Brazil’s Congress Wants to Investigate Its Biggest Banking Scandal — But the People in Charge Keep Stalling
Key Points This is part of The Rio Times’ daily coverage of Brazil politics and Latin American financial news.
- Around 69% of senators and 55% of deputies say they back a formal inquiry into the Banco Master fraud, but congressional leaders are blocking installation
- At least four CPI requests are pending, splitting government and opposition over scope and political control of any investigation
- Supreme Court justices Dias Toffoli and Alexandre de Moraes face growing conflict-of-interest allegations that make them targets of the proposed inquiry
Fifty-six of Brazil’s 81 senators want an inquiry into the country’s largest banking fraud. So do more than half the deputies in the lower house.
On paper, the numbers are overwhelming. In practice, the investigation has gone nowhere — bottled up by the very congressional leaders who would need to authorize it.
The impasse over a formal parliamentary inquiry, known as a CPI, into the collapse of Banco Master has become one of the most revealing political standoffs in Brasília.
A survey by the newspaper O Estado de S. Paulo found that 69% of senators and roughly 55% of deputies publicly support some form of investigation into the fraud scheme — estimated at up to R$17 billion ($2.9 billion) — that led to the bank’s liquidation by the Central Bank in November.
Yet House Speaker Hugo Motta has said the request must wait behind some 15 older CPI petitions, and Senate President Davi Alcolumbre, who also presides over joint sessions of Congress, has not scheduled a reading of the most advanced proposal.
The battle over the CPI is really two battles in one. The first is procedural: at least four separate requests are now circulating, and the government coalition and the Bolsonarista opposition are fighting for control of the narrative.
The opposition’s mixed inquiry, filed by deputy Carlos Jordy of Jair Bolsonaro‘s Liberal Party with 281 signatures from both chambers, aims at the broadest possible scope — including the conduct of two Supreme Court justices.
Banco Master probe exposes institutional conflict
A narrower government-aligned CPI, led by deputy Rodrigo Rollemberg, focuses specifically on the attempted purchase of Banco Master by the state-owned Banco de Brasília.
The second battle is institutional and far more explosive. Justice Dias Toffoli, who serves as the case’s rapporteur at the Supreme Court, traveled on a private jet with one of the bank’s lawyers before imposing maximum secrecy on the investigation.

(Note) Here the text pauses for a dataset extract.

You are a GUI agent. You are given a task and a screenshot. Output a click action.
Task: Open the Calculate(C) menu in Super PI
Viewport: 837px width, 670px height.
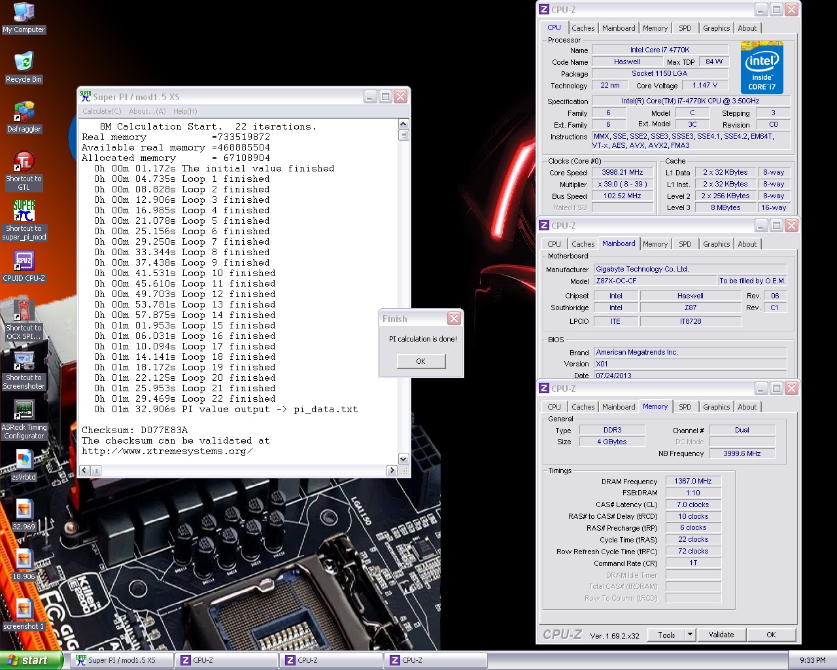point(101,111)
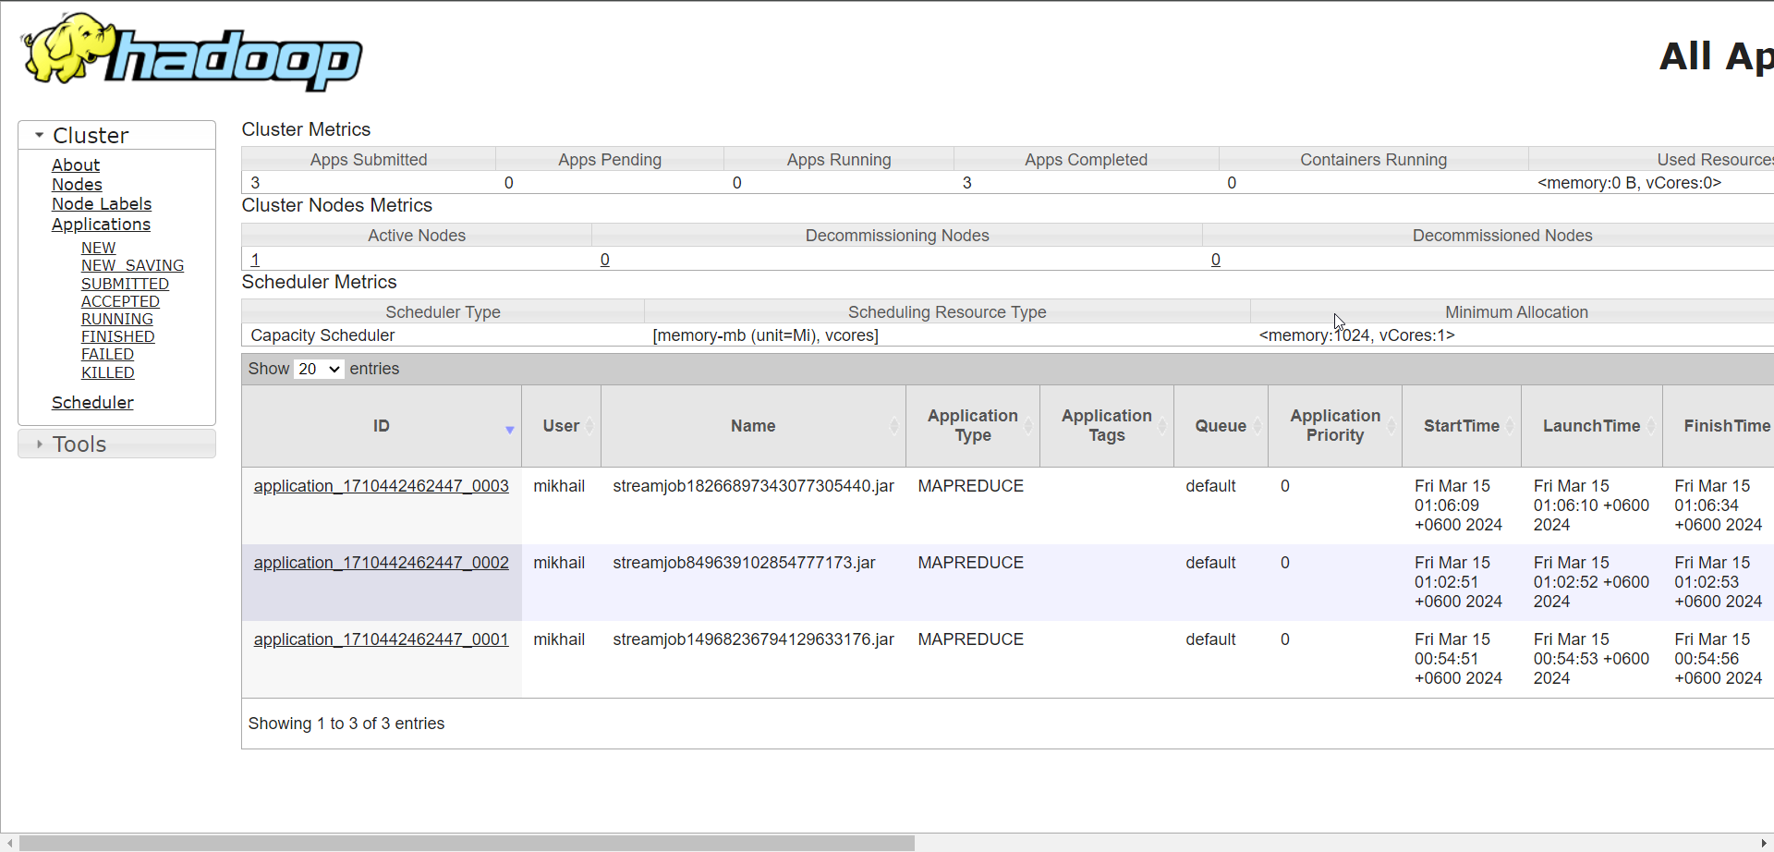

A resort formerly owned by his relatives received investment from a fund linked to Banco Master. Meanwhile, the law firm of Justice Alexandre de Moraes’s wife signed a R$129 million contract with the bank — roughly $22 million — covering monthly payments of R$3.6 million, though no government agency has confirmed receiving actual legal services under the deal. Both justices deny any wrongdoing and are reportedly lobbying senators against installing the mixed inquiry.
While Congress stalls, the Senate has taken one step forward. Senator Renan Calheiros installed a 13-member commission under the Economic Affairs Committee — a body with subpoena powers but without the full investigative authority of a CPI — calling the Master affair the worst banking fraud in Brazilian history.
The commission can request the breaking of banking and phone secrecy through a full Senate vote and has already signaled it will question President Lula about a reported meeting with Banco Master founder Daniel Vorcaro in December 2024.
The standoff carries an uncomfortable truth about Brazilian politics in an election year: everyone wants the investigation, but nobody wants to lose control of what it finds.